Studenti in corteo, Cgil in piazza in difesa del diritto allo studio "negato dalle nuove manovre del governo che guardano alla privatizzazione". I ragazzi denunciano l'ingresso degli imprenditori nei consigli scolastici

LECCE – “Noi la crisi non la paghiamo” è lo slogan, già sentito, che apre la manifestazione degli studenti e degli universitari di Lecce che aderiscono allo sciopero nazionale del comparto scolastico. Infuria la protesta, infuriano i cori contro il governo di Mario Monti che per mano del suo ministro al ramo, Francesco Profumo, “sta mettendo in ginocchio la scuola pubblica, destinata a diventare un luogo elitario accessibile solo a chi ha i soldi”, spiegano i ragazzi al margine del corteo che ha attraversato tutto il viale dell’Università fino a piazza Sant’Oronzo.

Addio diritto allo studio, gli studenti di Lecce si lasciano prendere la mano assicurando di essere pronti a scatenare “un nuovo ‘68”. Ed il clima che si respira oggi in città (come nel resto del Paese) e che ha illustri precedenti nelle manifestazioni contro l’operato dell’ex ministro Maria Stella Gelmini, conferma questa comune preoccupazione che il solco verso la privatizzazione dell’istruzione sia già stato, irrimediabilmente, tracciato. Sembra essere solo questione di tempo e poi “nelle scuole faranno ingresso gli imprenditori, le aziende che si siederanno nei consigli di autonomia, decidendo qualunque cosa: dalla didattica, all’adozione dei libri di testo, fino all’aumento delle tasse”, spiega il referente Unione degli studenti  Riccardo Russo".

Questo sarebbe il risultato del nuovo disegno di legge “Aprea 2” sulla cosiddetta scuola-azienda che, a detta degli studenti, ripresenta una proposta di legge del 2008 (la 953) già stoppata dal medesimo blocco studentesco. Ma gli scenari che prospetta il ragazzo hanno poco di fantascientifico: “Le aziende, i privati potrebbero decidere quale scuola finanziare, preferendo gli istituti tecnici ai licei, perché i primi danno un immediato sbocco lavorativo”. In base ad una pura logica strumentale che poco, o nulla, ha a che fare con il valore immateriale della cultura.

Accanto ai più giovani con il futuro che brilla negli occhi, ci sono gli universitari leccesi che condividono i punti salienti della protesta (no ai tagli, diritti uguali per tutti, autonomia delle scuole e finanziamento pubblico). E sollevano alcune problematiche specifiche, come la trasformazione delle borse di studio in prestiti d’onoreerogati dagli istituti di credito “che d’onore hanno ben poco, perché ci faranno indebitare già durante il nostro corso di studi”, precisa Massimiliano Gira del coordinamento Udu.
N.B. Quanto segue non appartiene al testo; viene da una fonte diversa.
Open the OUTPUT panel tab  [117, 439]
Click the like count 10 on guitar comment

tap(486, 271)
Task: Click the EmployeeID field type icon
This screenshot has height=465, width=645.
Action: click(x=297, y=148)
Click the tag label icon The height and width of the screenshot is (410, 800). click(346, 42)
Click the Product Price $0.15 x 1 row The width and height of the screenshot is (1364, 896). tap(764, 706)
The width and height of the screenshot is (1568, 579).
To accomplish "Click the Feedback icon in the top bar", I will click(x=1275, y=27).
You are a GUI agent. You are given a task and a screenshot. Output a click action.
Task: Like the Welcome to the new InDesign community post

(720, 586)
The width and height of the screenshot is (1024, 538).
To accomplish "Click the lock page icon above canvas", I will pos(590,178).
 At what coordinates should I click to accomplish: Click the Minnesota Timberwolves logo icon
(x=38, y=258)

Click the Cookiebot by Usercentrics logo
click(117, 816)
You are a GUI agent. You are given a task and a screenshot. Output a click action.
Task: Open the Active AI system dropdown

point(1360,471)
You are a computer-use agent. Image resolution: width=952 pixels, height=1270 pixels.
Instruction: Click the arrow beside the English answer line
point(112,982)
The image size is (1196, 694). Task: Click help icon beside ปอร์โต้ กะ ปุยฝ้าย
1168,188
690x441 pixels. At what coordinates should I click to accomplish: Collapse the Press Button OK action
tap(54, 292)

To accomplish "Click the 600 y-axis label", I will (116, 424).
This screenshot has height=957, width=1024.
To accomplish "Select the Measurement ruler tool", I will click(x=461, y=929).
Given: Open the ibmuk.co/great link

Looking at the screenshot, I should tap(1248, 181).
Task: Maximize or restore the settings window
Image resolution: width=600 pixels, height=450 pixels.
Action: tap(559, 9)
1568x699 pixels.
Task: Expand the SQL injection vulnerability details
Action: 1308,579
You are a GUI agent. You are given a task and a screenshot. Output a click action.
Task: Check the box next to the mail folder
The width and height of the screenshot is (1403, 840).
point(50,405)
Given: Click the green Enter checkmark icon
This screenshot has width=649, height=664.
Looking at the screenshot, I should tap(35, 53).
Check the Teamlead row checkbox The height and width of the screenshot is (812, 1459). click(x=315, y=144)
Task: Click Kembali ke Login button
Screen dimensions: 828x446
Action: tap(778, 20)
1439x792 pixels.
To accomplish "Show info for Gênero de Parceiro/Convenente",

Per non parlare dell’annoso conflitto sulle tasse: quella regionale Adisu, a carico degli studenti, “lievitata per coprire i tagli di risorse governative nel finanziamento di borse e servizi, come mense e residenze, che completano il diritto allo studio”. In Puglia, in particolare, la tassa è arrivata a costare 140 euro l’anno per tutti, indipendentemente dalla fascia di reddito: “In questo modo si ribalta il concetto dello Stato che mantiene in piedi l’istruzione pubblica. Ora ci pensano le nostre famiglie”, aggiunge Sara Ingrosso.

Ma la bufera sull’istruzione pubblica non risparmia neanche chi, nel sistema, ci lavora: docenti, personale Ata, dirigenti. Cgil Lecce in piazza Sant’Oronzo ha dedicato uno spazio anche a loro, chiamati a sostenere lo sciopero a causa delle troppe cose che non funzionano: “Classi sovraffollate, edifici insicuri, licenziamento di migliaia di persone, provvedimenti assurdi come quello relativo alla riconversione di docenti inidonei, l'aumento dei contributi a carico delle famiglie e il mancato trasferimento alle scuole dei fondi contrattuali che stanno gettando scompiglio”. Per non parlare del nuovo concorso, “inutile e costoso”, la nuova legge sulle pensioni ed il blocco dei contratti. Eppure, secondo il sindacato, “le proposte per migliorare un settore fondamentale per la società civile non mancano. Basterebbero un po’ di buon senso ed una robusta volontà politica”.